In order to increase the performance of the tracking server and the various stores, we propose to rewrite the server and store implementation in Go.

Temp stuff

Dev setup

# Install our Python package and its dependencies
pip install -e .

# Install the dreaded psycho
pip install psycopg2-binary

# Archive the MLFlow pre-built UI
tar -C /usr/local/python/current/lib/python3.8/site-packages/mlflow -czvf ./ui.tgz ./server/js/build

# Clone the MLflow repo
git clone https://github.com/jgiannuzzi/mlflow.git -b master .mlflow.repo

# Add the UI back to it
tar -C .mlflow.repo/mlflow -xzvf ./ui.tgz

# Install it in editable mode
pip install -e .mlflow.repo

or run mage temp.

Run the tests manually

# Build the Go binary in a temporary directory
libpath=$(mktemp -d)
python -m mlflow_go.lib . $libpath

# Run the tests (currently just the server ones)
MLFLOW_GO_LIBRARY_PATH=$libpath pytest --confcutdir=. \
  .mlflow.repo/tests/tracking/test_rest_tracking.py \
  .mlflow.repo/tests/tracking/test_model_registry.py \
  .mlflow.repo/tests/store/tracking/test_sqlalchemy_store.py \
  .mlflow.repo/tests/store/model_registry/test_sqlalchemy_store.py \
  -k 'not [file'

# Remove the Go binary
rm -rf $libpath

# If you want to run a specific test with more verbosity
# -s for live output
# --log-level=debug for more verbosity (passed down to the Go server/stores)
MLFLOW_GO_LIBRARY_PATH=$libpath pytest --confcutdir=. \
  .mlflow.repo/tests/tracking/test_rest_tracking.py::test_create_experiment_validation \
  -k 'not [file' \
  -s --log-level=debug

Or run the mage test:python target.

General setup

Mage

This repository uses mage to streamline some utilily functions.

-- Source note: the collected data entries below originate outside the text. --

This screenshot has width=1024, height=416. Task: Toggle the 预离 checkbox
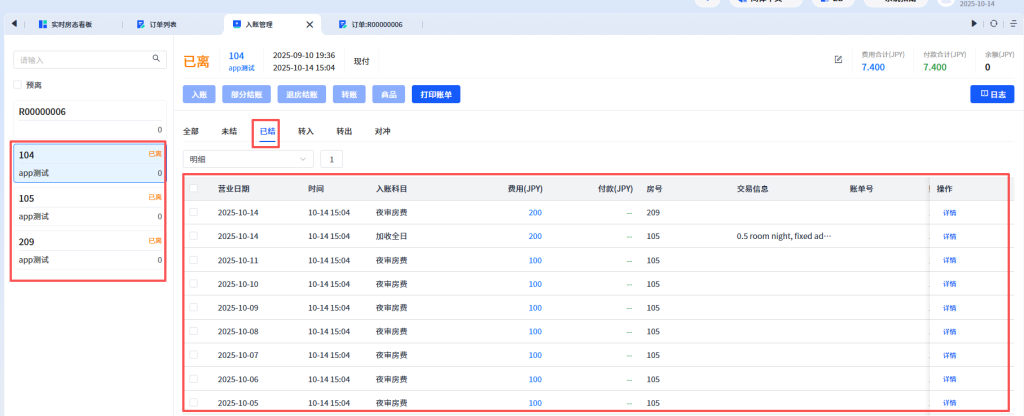point(18,85)
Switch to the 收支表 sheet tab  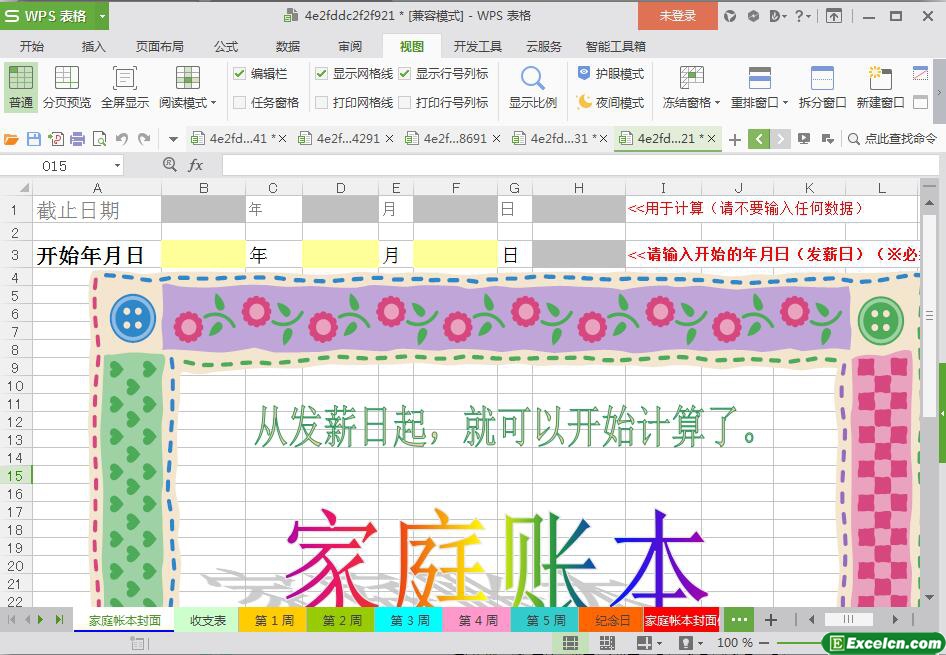click(x=207, y=620)
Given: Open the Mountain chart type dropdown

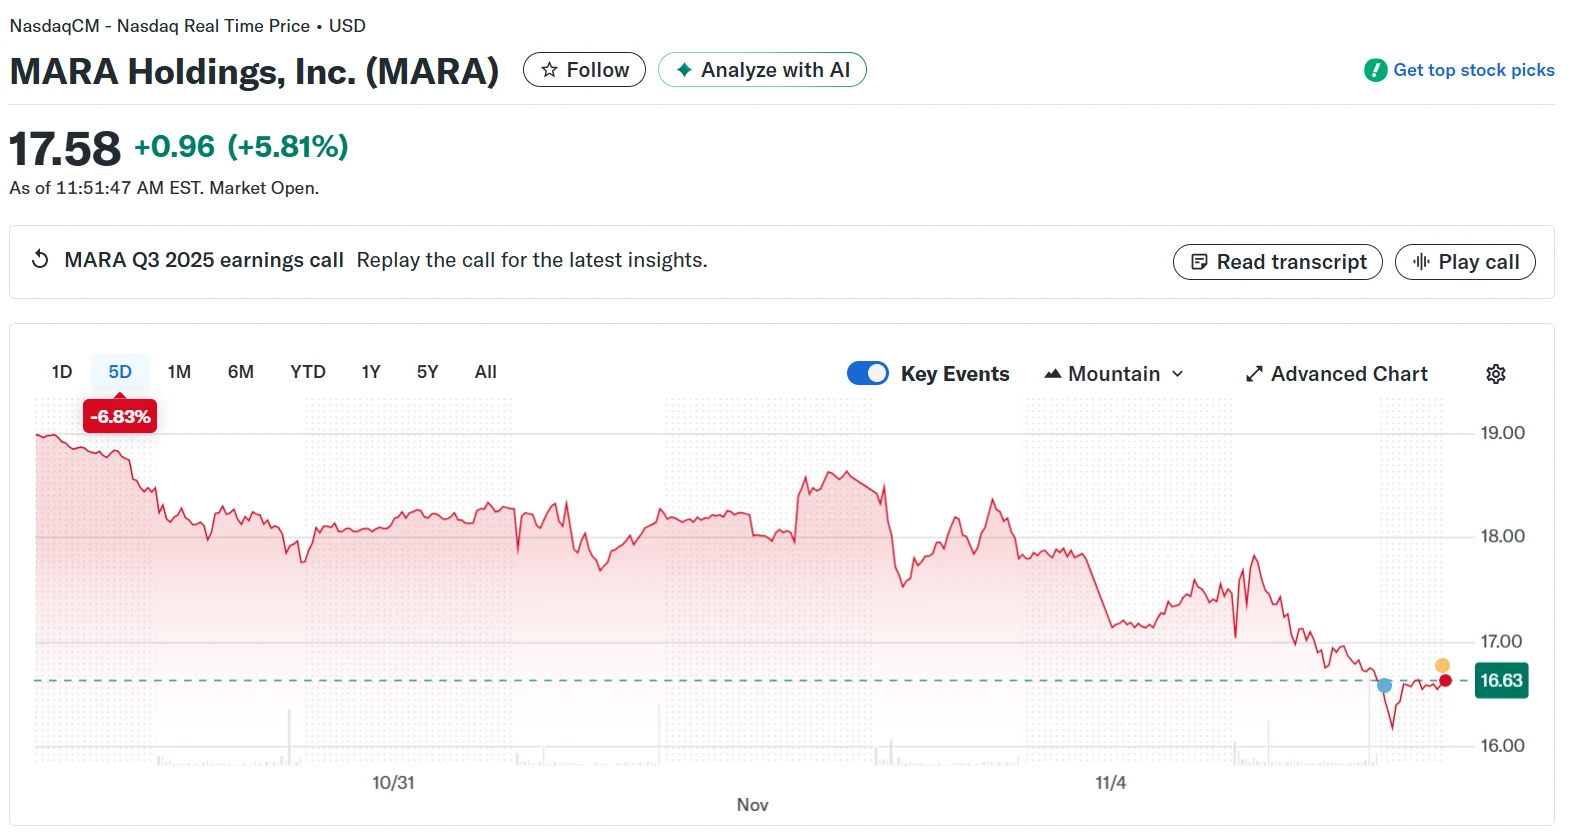Looking at the screenshot, I should pos(1115,373).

# Install mage (already done in the dev container)
go install github.com/magefile/mage@v1.15.0

# See all targets
mage

# Execute single target
mage dev

The beauty of Mage is that we can use regular Go code for our scripting.
That being said, we are not married to this tool.

mlflow source code

To integrate with MLflow, you need to include the source code. The mlflow/mlflow repository contains proto files that define the tracking API. It also includes Python tests that we use to verify our Go implementation produces identical behaviour.

We use a .mlflow.ref file to specify the exact location from which to pull our sources. The format should be remote#reference, where remote is a git remote and reference is a branch, tag, or commit SHA.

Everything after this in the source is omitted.